Australian canoe sprinter (born 1988)

Lachlan Tame (born 14 November 1988) is an Australian canoe sprinter. Tame teamed up with Jordan Wood, Murray Stewart and Riley Fitzsimmons in the men's K-4 500m at the 2020 Tokyo Olympics. The team came second in their heat with a time of 1.22:662. In their semi-final they rowed quite a bit slower but still managed to come second and qualify for the final. They couldn't keep up their good form and came sixth in the final, nearly 3 seconds behind the eventual winner, Germany.

== Early years ==
Tame joined the Avoca Beach SLSC as a five-year-old. He has the nickname ‘Lachie' He began ski paddling at the age of 18. He always had ambitions of qualifying for Olympic Games.

Tame won the single ski event at the 2011 Australian Surf Life Saving Championships. In 2014 he partnered with Beijing 2008 Olympics gold medalist Ken Wallace to win the World Championships silver in the K2 1000 metres.

== Achievements ==
Tame won the bronze medal at the 2016 Summer Olympics at Rio de Janeiro in the K2 1000m alongside Olympic champion Ken Wallace.

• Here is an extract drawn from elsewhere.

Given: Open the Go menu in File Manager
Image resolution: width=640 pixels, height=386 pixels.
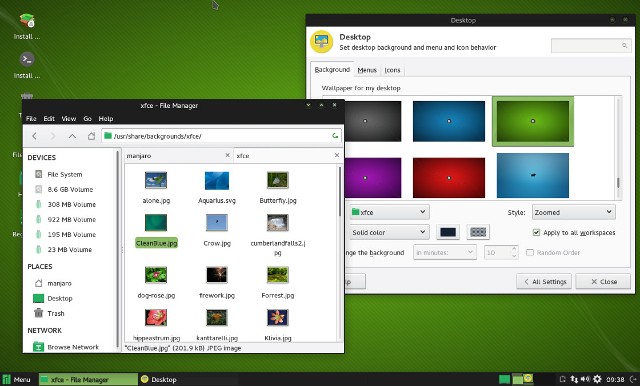Looking at the screenshot, I should pos(87,119).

Based at the Avoca surf club, Tame had a $5000 bet with a mate that he could not make the London Olympics.

Tame was inducted into the Surf Life Saving Australia Hall of Fame in 2015. Widely considered as the most dominant ski paddler of his generation, Tame won four consecutive single ski, two lifesaver relays a double ski and a ski relay titles at the Australian Surf-Lifesaving Championships.

He is a two time member of the Australian Surf Life Saving Team and a three time member of the Australian Men's Kayak Team.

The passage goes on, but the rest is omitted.